In an English context, impossibility can repudiate a contract in circumstances where one party has acted or defaulted (deliberately or otherwise) in such a way that performance is rendered impossible. This is distinct from frustration, where the fact that the contract has become impossible to fulfil is not the fault of either party.
Performance Obligations
Clauses specifying performance and delivery obligation are critical during shortages and delays. “Reasonable” or “best” endeavours wording within contracts will be relevant to the interpretation of performance obligations. War-related disruption may affect what is deemed “reasonable”, and disputes may arise as to what is specifically required to meet that threshold.
In the Delaware Court of Chancery, for example, where reasonable efforts clauses are often analyzed in the context of corporate acquisitions and mergers, courts have stated that a best-efforts obligation is implicitly qualified by a reasonableness standard, which does not require a contracting party to do “everything possible under the sun.”1 This same standard is also often interpreted within the bounds of commercial reasonability.
- The party seeking performance will likely hold its counterparty to strict performance and resist attempts to excuse delays not expressly permitted by the contract.
- The party seeking to terminate or renegotiate may argue that war-related disruptions justify late or non-performance.
Price Adjustment & Volatility Clauses
Contracts may allow for price adjustments — e.g., due to changes in raw material, commodity, or transportation prices — allowing for renegotiation or automatic adjustment.
- The seller may seek to pass on increased costs or renegotiate.
- The buyer will likely resist price adjustments, except where clearly stated. The buyer may argue that the clause in question is an unenforceable — or in the US jurisdictions only, partially enforceable — agreement to agree.
Termination
Contracts may allow for termination in certain conditions. Disputes may arise over whether termination thresholds have been met, the calculation of termination payments, and the consequences for goods and services already delivered.
- The party seeking performance will seek to limit termination rights and ensure any termination triggers are tightly construed. It will also seek to capitalize on any failure to comply with notification and other contractual requirements regarding termination.
- The party seeking to terminate will insist on a broad interpretation of termination rights, perhaps arguing that war-related disruption provides a trigger event.
Practical Steps for Parties to Commercial Contracts
- Identify and assess contracts most at risk from supply chain disruption and price volatility.
- Consider early engagement with counterparties to clarify positions and potentially avoid escalation.

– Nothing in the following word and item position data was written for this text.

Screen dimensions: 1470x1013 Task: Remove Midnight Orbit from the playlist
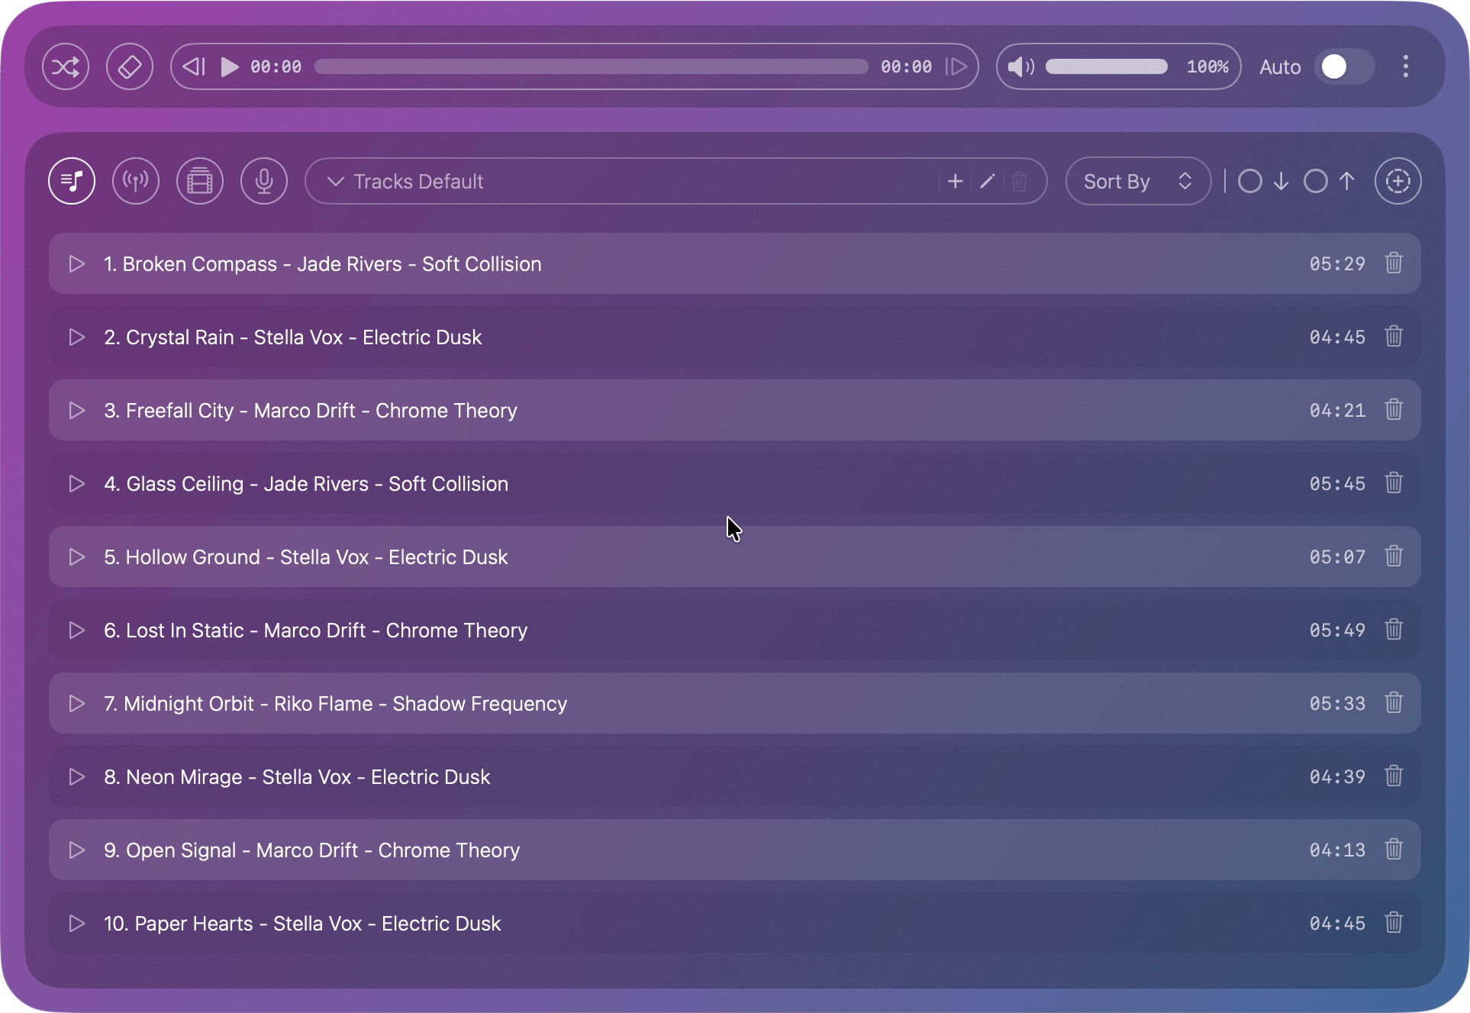[1393, 703]
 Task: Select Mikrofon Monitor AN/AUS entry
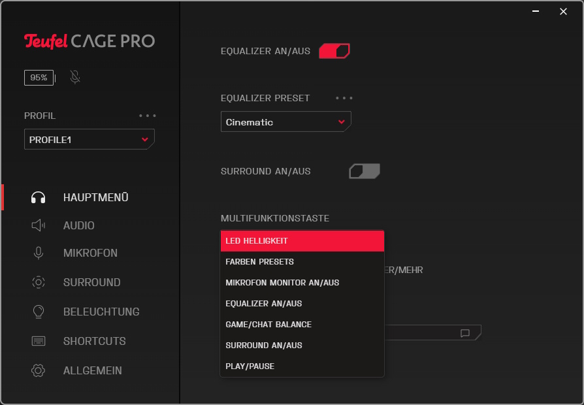[282, 283]
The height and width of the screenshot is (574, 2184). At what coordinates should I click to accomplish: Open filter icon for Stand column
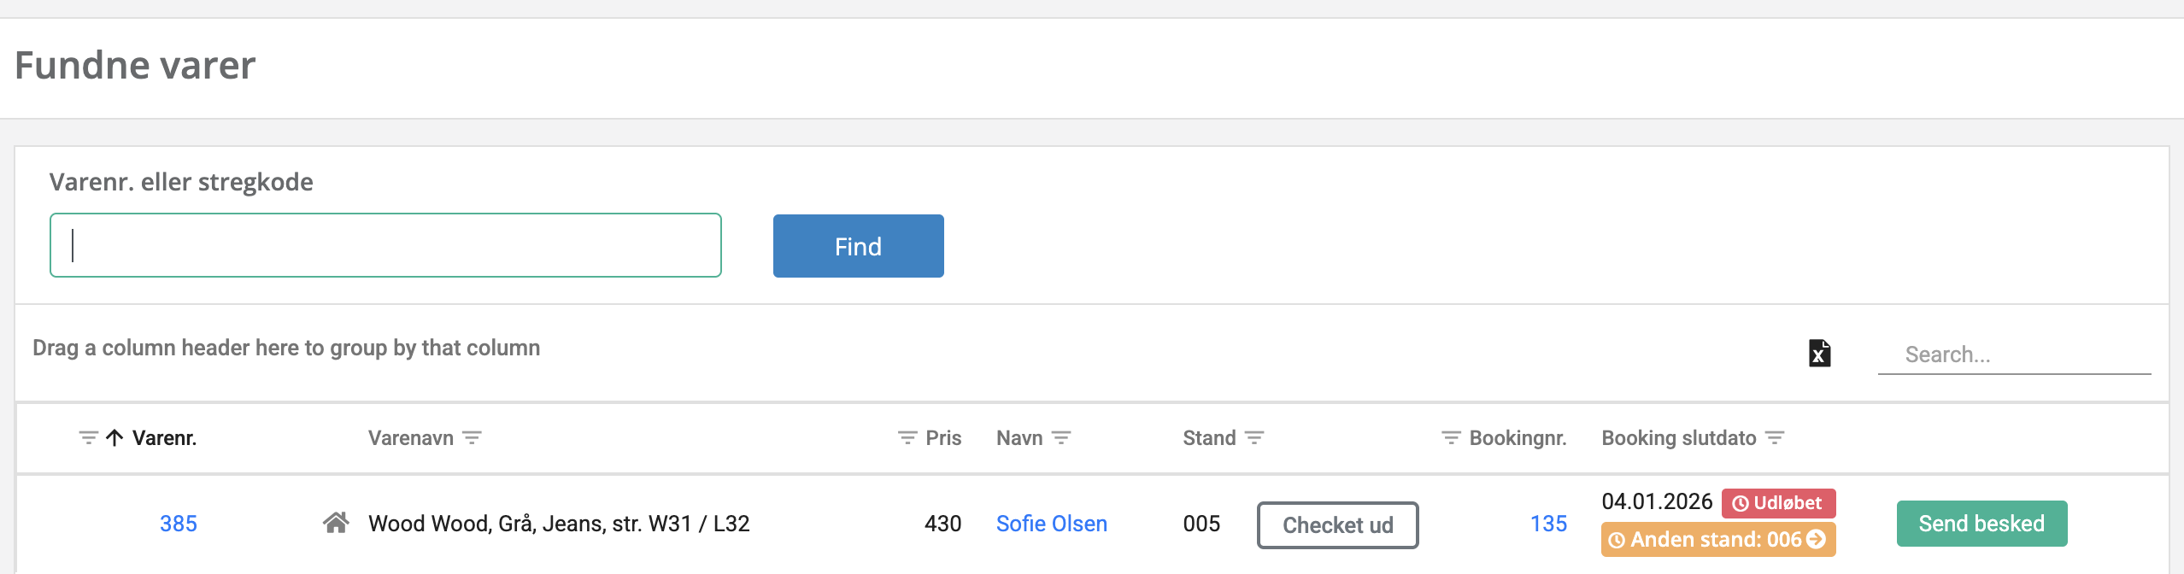1254,438
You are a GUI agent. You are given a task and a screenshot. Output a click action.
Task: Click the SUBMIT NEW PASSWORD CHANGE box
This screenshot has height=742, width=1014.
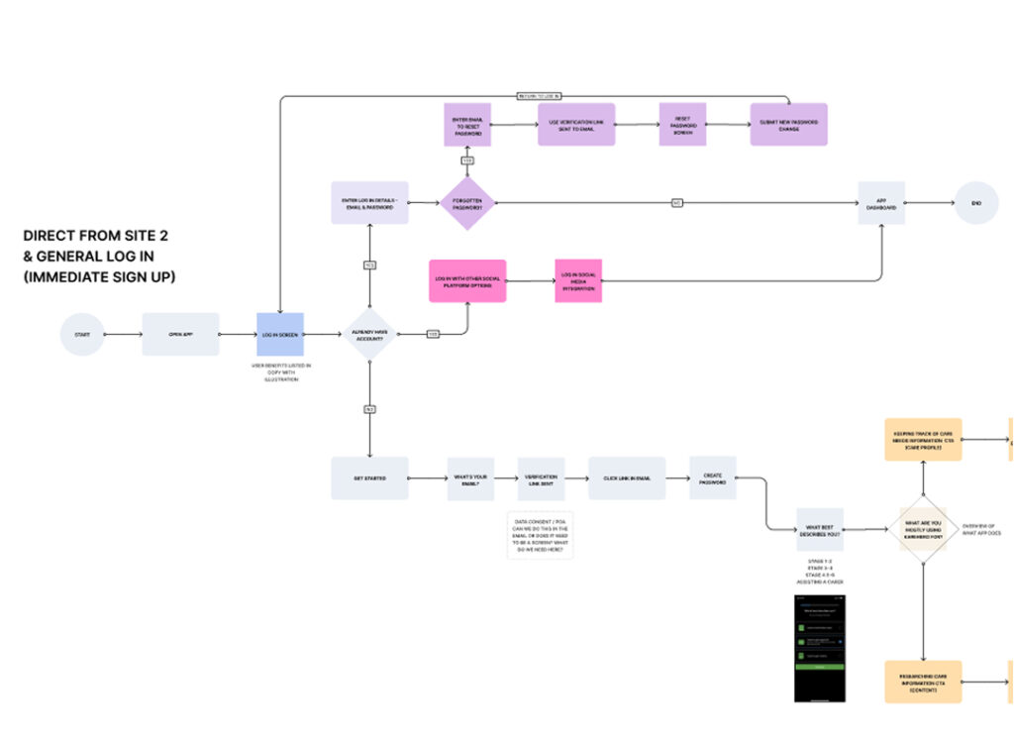pyautogui.click(x=788, y=125)
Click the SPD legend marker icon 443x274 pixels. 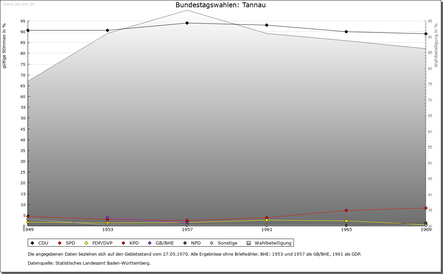point(60,243)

- Maintain thorough records of disruptions and steps taken to mitigate their impact.
- Comply strictly with contractual provisions if seeking relief.
- Understand and follow the contractual process for amending or varying your contract if that is the chosen course.
- Consult with legal counsel at all stages — particularly before invoking force majeure or termination rights — to reduce the risk of unintended liability and to maximize productive and positive outcomes.
- Akorn, Inc. v. Fresenius Kabi AG, 2018 WL 4719347, at *87 (Del. Ch. Oct. 1, 2018).